Assignment: Would you restate the entries below word for word, starting at the first line and ending with the one that has "Image resolution: width=834"?

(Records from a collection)

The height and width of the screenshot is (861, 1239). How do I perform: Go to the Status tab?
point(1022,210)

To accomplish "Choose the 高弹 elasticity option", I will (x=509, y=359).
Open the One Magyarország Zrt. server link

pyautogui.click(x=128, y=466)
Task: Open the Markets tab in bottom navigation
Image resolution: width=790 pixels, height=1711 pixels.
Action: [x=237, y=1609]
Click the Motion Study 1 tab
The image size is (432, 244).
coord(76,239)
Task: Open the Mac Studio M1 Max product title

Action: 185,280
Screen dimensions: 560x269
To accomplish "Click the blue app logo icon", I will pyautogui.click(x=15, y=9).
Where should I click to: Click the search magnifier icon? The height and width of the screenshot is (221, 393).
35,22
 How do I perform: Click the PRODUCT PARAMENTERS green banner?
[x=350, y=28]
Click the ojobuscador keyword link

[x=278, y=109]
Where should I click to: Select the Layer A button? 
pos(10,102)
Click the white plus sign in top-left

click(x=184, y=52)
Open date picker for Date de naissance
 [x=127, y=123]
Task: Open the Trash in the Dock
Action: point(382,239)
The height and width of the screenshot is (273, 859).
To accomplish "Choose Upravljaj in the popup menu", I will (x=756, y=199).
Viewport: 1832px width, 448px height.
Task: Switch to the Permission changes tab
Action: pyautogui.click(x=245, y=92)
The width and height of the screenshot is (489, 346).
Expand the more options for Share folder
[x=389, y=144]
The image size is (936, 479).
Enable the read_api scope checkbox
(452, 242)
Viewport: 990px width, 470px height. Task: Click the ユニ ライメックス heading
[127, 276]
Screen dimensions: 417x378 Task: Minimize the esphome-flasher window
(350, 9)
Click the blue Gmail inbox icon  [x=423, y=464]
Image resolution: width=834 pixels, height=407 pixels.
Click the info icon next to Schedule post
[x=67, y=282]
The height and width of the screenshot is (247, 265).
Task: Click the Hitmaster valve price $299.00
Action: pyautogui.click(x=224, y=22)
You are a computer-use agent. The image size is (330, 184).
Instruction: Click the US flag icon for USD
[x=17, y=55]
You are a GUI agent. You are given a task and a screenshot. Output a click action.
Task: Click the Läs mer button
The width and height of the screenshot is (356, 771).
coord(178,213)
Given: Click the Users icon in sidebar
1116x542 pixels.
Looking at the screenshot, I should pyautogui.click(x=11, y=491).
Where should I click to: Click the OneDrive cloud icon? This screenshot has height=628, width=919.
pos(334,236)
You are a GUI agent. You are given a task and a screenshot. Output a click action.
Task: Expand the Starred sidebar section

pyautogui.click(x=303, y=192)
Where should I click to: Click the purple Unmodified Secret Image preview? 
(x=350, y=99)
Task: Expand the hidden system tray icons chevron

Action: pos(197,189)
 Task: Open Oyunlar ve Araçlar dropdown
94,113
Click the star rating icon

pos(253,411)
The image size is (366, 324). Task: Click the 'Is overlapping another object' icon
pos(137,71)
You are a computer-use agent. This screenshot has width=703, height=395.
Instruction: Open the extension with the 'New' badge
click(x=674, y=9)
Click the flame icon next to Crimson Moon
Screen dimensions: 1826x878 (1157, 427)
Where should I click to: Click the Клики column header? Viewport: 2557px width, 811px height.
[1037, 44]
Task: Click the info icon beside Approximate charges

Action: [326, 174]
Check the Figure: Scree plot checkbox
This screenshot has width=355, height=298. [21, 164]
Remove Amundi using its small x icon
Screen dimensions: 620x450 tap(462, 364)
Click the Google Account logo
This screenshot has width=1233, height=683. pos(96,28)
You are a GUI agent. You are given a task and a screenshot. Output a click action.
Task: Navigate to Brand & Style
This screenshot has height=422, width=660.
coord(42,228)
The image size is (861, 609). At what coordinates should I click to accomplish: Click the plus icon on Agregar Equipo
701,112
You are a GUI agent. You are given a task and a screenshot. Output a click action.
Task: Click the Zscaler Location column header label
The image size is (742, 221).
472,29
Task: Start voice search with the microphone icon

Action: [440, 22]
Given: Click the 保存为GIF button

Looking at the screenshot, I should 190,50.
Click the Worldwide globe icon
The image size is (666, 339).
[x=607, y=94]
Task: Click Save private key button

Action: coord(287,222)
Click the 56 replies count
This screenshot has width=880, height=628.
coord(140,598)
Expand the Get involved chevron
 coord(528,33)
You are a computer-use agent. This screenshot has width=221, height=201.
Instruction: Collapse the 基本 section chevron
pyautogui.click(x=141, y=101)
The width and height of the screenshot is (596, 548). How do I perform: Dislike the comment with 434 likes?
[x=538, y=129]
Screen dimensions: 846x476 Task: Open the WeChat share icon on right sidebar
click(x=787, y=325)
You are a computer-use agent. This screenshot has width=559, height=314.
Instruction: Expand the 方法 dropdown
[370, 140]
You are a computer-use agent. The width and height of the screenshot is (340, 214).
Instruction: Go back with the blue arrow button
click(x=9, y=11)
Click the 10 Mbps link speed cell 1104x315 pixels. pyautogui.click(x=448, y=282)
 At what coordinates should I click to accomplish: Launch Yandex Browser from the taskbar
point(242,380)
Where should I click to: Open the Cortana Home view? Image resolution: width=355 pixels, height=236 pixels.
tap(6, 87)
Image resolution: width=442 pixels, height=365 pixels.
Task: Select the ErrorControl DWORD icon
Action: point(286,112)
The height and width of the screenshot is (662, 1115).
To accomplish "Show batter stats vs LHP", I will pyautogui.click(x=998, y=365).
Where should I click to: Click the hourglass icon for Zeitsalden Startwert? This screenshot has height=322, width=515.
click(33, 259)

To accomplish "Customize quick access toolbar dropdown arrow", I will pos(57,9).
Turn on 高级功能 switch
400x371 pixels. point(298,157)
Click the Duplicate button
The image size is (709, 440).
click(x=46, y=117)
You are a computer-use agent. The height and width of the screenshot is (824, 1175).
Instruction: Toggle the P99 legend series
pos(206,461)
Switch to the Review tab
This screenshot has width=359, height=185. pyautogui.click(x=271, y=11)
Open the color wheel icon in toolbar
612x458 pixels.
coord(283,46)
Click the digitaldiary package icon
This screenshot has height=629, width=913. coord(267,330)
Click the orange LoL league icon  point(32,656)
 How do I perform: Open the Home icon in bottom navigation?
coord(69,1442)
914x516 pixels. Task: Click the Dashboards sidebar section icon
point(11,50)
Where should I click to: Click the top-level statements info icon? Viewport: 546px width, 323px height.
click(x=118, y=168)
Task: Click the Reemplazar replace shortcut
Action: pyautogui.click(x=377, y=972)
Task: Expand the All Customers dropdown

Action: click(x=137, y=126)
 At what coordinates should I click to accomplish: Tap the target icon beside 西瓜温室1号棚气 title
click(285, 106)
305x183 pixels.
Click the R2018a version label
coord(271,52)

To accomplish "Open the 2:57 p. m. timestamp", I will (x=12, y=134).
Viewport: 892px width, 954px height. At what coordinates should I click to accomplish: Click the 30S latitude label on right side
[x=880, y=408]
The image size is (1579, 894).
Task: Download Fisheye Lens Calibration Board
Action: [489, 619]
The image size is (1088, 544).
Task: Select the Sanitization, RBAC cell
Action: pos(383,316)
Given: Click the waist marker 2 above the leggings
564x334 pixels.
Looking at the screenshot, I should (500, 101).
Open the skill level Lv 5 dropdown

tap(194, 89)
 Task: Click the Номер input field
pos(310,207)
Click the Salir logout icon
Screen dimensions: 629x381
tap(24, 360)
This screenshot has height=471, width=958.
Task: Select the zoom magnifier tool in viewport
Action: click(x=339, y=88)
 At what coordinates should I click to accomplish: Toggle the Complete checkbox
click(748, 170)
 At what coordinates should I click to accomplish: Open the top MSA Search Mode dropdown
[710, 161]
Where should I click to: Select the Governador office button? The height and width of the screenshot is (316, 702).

Completed task:
The height and width of the screenshot is (861, 1239). How do I perform: Go to the Status tab?
point(1022,210)

To accomplish "Choose the 高弹 elasticity option", I will (x=509, y=359).
Open the One Magyarország Zrt. server link

pyautogui.click(x=128, y=466)
Task: Open the Markets tab in bottom navigation
Image resolution: width=790 pixels, height=1711 pixels.
Action: [x=237, y=1609]
Click the Motion Study 1 tab
The image size is (432, 244).
coord(76,239)
Task: Open the Mac Studio M1 Max product title

Action: 185,280
Screen dimensions: 560x269
To accomplish "Click the blue app logo icon", I will pyautogui.click(x=15, y=9).
Where should I click to: Click the search magnifier icon? The height and width of the screenshot is (221, 393).
35,22
 How do I perform: Click the PRODUCT PARAMENTERS green banner?
[x=350, y=28]
Click the ojobuscador keyword link

[x=278, y=109]
Where should I click to: Select the Layer A button? 
pos(10,102)
Click the white plus sign in top-left

click(x=184, y=52)
Open date picker for Date de naissance
 [x=127, y=123]
Task: Open the Trash in the Dock
Action: point(382,239)
The height and width of the screenshot is (273, 859).
To accomplish "Choose Upravljaj in the popup menu", I will (x=756, y=199).
Viewport: 1832px width, 448px height.
Task: Switch to the Permission changes tab
Action: pyautogui.click(x=245, y=92)
The width and height of the screenshot is (489, 346).
Expand the more options for Share folder
[x=389, y=144]
The image size is (936, 479).
Enable the read_api scope checkbox
(452, 242)
Viewport: 990px width, 470px height. Task: Click the ユニ ライメックス heading
[127, 276]
Screen dimensions: 417x378 Task: Minimize the esphome-flasher window
(350, 9)
Click the blue Gmail inbox icon  [x=423, y=464]
Image resolution: width=834 pixels, height=407 pixels.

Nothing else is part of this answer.